Arts+Labs has told the FCC that if it wants to look at the future of media, it needs to keep a close eye on the present of search engines and online ad networks.
In comments to the FCC in its Future of Media inquiry, the alliance of Microsoft, NBC Universal, Viacom, Verizon, AT&T ASCAP and others, Arts+Labs argues that the Internet is replacing newspapers as the first place a “growing number” of Americans go for information (local TV was not mentioned as part of that equation).
As a result, they argue, “Search engines and the companies that provide them, therefore, have enormous influence over where people go online - what websites they visit, what news and information sources they rely on, what online retailers they frequent and online services they use.”
The FCC, in a separate proceeding on expanding and codifying its Internet openness guidelines, has focused on networks and not on applications or search.

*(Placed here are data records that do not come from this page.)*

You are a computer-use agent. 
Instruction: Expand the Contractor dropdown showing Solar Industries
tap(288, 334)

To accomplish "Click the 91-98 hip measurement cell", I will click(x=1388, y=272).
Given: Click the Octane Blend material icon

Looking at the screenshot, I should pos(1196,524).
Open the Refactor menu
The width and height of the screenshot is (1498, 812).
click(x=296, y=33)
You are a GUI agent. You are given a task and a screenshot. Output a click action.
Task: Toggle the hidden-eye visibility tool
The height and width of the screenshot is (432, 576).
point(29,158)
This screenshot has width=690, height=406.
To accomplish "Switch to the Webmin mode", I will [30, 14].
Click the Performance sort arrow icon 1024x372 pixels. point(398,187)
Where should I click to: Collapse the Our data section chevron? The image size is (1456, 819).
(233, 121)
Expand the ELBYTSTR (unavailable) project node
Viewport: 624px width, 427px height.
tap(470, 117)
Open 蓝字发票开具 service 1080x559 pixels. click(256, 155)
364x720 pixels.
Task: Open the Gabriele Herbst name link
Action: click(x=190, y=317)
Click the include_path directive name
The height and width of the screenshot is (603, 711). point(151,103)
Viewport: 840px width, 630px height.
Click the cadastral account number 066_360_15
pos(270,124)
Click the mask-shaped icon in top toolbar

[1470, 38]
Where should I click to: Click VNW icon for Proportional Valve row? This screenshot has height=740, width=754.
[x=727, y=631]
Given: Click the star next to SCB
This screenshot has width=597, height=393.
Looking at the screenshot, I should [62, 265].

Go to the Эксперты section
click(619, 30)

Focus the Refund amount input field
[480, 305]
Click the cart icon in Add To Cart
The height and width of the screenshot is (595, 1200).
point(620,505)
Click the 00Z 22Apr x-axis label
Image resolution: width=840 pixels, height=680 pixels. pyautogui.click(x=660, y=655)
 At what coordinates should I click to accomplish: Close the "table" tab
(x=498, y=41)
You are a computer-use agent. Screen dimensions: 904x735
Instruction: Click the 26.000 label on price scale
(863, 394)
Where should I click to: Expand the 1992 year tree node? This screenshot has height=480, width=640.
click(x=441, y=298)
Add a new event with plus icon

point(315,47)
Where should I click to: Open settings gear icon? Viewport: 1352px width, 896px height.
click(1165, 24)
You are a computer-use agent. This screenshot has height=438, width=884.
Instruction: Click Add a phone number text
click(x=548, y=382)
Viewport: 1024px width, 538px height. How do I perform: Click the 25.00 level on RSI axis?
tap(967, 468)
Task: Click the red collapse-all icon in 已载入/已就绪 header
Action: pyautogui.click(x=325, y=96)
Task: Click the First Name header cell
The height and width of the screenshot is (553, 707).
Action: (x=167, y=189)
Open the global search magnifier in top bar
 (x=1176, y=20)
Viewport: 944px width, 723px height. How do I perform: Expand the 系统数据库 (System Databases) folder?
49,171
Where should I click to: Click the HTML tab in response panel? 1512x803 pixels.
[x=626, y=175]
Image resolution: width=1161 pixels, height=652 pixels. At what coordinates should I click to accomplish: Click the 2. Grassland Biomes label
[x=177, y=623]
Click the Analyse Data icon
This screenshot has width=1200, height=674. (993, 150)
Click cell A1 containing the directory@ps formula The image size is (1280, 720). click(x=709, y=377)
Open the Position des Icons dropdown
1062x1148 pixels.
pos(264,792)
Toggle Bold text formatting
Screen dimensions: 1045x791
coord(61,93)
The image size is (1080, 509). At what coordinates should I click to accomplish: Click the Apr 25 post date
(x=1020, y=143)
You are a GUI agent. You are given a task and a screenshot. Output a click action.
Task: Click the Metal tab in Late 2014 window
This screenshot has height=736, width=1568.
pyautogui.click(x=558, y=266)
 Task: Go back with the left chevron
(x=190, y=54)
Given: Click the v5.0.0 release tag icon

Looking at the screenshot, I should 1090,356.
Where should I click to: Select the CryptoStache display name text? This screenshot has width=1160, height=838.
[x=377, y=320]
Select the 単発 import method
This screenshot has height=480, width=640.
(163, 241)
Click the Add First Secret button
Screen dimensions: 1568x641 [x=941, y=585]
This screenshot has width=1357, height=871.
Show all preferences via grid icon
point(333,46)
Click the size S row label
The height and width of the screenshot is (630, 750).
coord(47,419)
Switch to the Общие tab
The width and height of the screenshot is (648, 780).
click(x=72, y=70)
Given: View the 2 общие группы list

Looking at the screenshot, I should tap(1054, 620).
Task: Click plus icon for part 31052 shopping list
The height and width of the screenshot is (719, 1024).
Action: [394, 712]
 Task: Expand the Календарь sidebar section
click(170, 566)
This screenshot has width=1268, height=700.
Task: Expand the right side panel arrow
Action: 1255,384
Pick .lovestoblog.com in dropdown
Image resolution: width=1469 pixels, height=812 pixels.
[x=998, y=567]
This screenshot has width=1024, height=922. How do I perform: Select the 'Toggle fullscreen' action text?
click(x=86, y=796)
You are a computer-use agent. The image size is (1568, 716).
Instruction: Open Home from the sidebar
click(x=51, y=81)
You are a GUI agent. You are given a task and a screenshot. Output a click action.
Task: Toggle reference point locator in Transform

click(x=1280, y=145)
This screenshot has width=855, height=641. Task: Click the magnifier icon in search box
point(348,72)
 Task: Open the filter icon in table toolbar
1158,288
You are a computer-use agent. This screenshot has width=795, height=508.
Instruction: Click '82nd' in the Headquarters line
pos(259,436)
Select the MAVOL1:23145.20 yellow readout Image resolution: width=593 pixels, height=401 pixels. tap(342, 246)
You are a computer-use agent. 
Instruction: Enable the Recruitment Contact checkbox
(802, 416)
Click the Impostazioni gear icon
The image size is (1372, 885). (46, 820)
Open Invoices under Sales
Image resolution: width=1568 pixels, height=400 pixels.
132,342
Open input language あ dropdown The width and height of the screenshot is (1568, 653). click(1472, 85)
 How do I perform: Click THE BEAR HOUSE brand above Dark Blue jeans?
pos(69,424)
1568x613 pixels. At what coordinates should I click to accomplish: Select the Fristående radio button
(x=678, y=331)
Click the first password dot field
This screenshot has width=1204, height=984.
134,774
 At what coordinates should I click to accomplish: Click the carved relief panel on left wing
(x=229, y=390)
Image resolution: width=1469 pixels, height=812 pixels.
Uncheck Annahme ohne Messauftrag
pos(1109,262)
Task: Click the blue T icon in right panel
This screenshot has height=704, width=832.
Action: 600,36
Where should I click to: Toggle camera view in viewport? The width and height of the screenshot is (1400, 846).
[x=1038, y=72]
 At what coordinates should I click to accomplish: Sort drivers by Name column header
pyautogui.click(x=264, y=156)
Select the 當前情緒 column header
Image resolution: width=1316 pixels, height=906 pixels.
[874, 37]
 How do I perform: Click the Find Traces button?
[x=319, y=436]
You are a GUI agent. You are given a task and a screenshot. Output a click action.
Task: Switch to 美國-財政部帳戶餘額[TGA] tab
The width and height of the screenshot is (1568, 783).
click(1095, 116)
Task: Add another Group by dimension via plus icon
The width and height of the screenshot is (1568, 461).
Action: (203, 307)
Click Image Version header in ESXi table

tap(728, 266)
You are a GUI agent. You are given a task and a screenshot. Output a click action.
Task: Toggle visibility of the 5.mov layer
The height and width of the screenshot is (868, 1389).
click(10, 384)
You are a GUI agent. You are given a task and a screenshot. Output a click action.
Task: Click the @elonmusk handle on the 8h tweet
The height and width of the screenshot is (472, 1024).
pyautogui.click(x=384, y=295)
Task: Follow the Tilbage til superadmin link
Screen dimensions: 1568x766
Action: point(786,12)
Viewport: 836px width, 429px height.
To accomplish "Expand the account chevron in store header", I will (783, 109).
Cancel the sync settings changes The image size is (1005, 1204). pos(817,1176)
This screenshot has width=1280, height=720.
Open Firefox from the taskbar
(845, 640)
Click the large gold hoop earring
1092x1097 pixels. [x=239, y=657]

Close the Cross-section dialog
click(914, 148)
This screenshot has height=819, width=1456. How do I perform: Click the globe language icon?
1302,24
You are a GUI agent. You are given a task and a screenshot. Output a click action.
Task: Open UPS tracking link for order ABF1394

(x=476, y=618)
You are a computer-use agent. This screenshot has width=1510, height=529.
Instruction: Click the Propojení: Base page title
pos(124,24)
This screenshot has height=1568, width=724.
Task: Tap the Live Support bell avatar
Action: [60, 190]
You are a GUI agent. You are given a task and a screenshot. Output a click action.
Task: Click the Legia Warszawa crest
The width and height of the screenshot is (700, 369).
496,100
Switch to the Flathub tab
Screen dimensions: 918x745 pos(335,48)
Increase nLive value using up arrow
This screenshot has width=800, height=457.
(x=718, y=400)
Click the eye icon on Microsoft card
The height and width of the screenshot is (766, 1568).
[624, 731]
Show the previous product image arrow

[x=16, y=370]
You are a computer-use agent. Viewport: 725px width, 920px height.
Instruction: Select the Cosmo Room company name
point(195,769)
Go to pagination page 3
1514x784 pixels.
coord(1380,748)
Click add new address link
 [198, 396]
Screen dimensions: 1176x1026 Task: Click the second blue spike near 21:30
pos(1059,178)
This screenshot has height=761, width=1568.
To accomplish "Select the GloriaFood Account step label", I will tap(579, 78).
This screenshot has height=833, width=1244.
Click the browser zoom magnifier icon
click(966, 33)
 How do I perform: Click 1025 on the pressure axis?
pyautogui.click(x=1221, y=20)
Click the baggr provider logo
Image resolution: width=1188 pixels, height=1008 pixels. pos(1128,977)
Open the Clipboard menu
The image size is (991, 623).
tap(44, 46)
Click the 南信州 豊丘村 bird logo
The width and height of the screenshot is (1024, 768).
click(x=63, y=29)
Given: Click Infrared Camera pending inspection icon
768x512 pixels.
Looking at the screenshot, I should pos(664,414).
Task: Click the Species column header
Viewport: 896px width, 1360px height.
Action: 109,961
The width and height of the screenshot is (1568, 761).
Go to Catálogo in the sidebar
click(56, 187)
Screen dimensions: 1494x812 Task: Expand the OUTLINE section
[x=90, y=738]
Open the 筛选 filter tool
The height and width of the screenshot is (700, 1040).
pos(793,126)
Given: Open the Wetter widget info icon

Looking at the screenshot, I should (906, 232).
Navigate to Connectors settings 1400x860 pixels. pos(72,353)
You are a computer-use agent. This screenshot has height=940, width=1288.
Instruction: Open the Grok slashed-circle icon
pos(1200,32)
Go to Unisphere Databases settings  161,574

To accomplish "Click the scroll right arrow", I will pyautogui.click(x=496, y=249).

But sounding as much like commenters in that proceeding as in the Future of Journalism, Arts+Labs said: “[A] search engine’s results, whether the result of an algorithm, human judgment or deliberate bias, can compromise users effective freedom to access the websites and information they require. Intentionally or not, search engines have enormous ability to act as gatekeepers who effectively select the information that users access.”
The group also wants the FCC to get ad networks to disclose their policies for ad placement, including any “special arrangements” with search engines or Web sites.
“[T]he inherent diversity that comes from thousands of different local media markets and organizations may be at risk as the Internet transforms into a single global media market potentially subject to the actions of a single player.